● **Task details**
From the records below, copy every line that contains the word "pixels".

● **Extracted records**
--
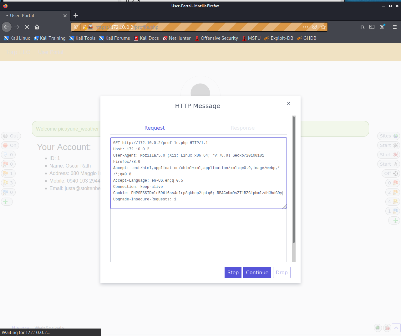Continue the intercepted request
Image resolution: width=401 pixels, height=336 pixels.
257,272
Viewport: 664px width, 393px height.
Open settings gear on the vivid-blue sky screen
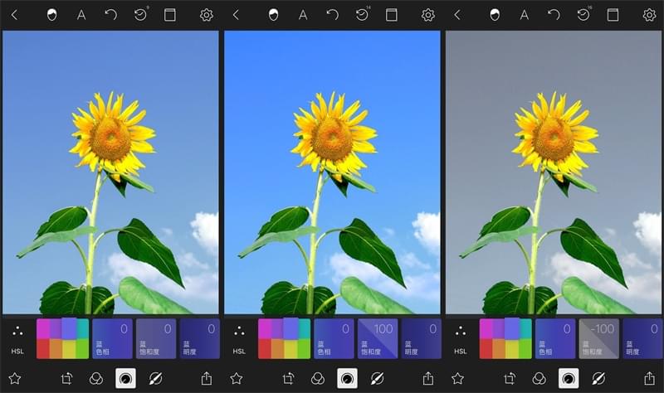pyautogui.click(x=428, y=15)
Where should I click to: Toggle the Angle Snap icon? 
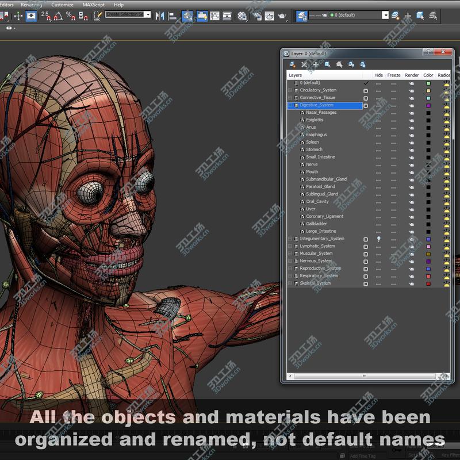click(59, 16)
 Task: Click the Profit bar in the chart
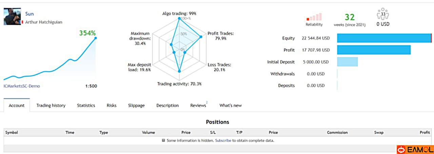click(x=374, y=50)
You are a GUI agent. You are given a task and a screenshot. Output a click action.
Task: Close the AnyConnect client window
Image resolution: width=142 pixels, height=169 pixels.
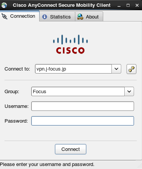click(137, 5)
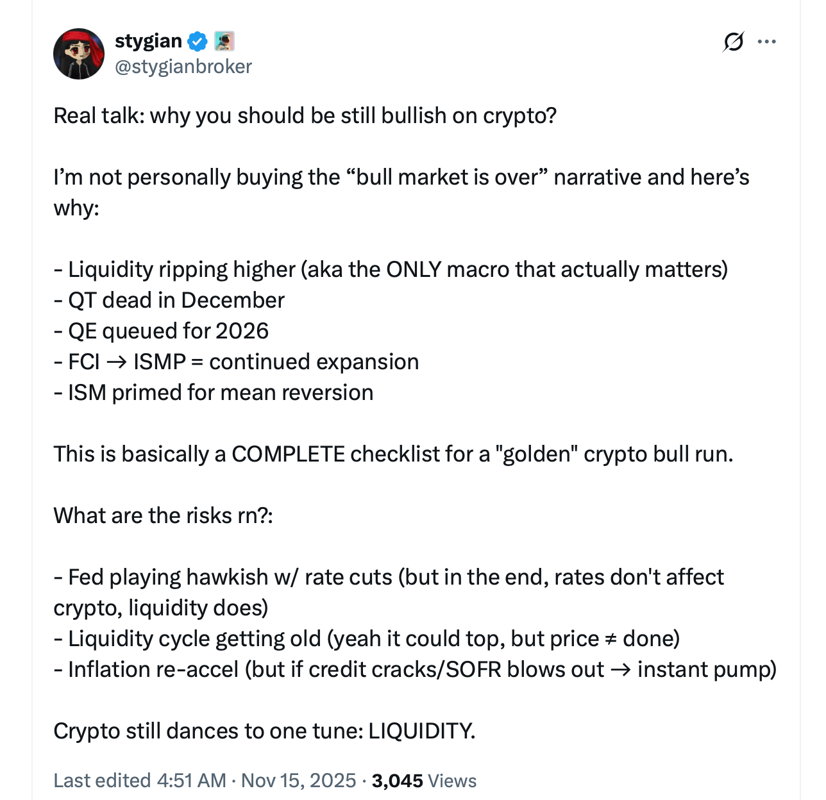Click the opening line Real talk question

coord(305,116)
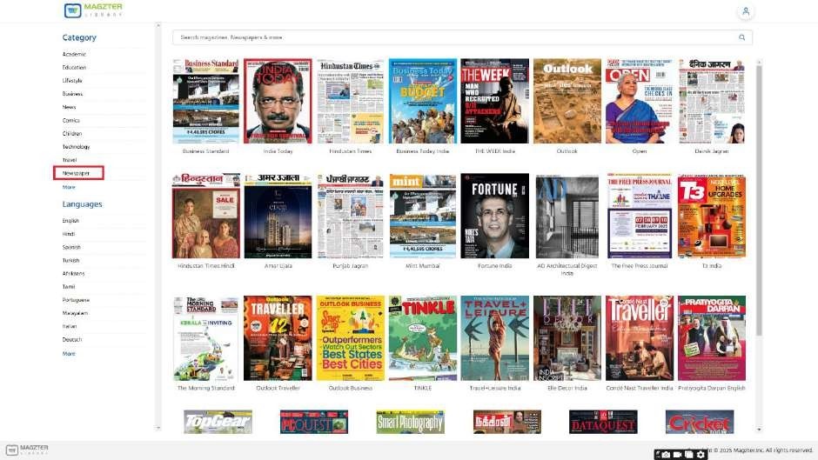
Task: Choose the Hindi language filter
Action: tap(70, 234)
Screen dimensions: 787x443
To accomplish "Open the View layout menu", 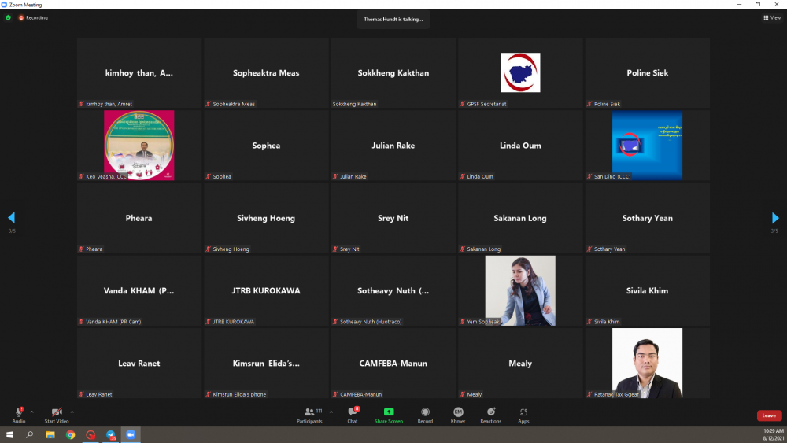I will point(771,17).
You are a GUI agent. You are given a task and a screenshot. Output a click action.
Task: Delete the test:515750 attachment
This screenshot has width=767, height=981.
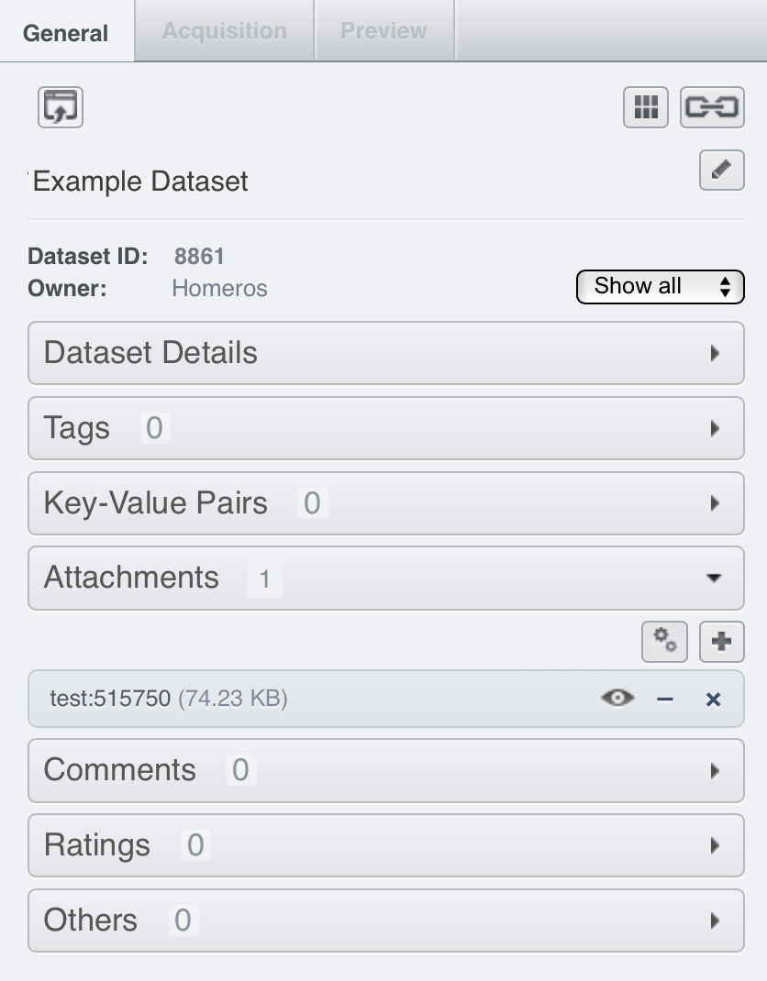(715, 698)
--
● **Final result**
Image resolution: width=401 pixels, height=336 pixels.
Image resolution: width=142 pixels, height=169 pixels.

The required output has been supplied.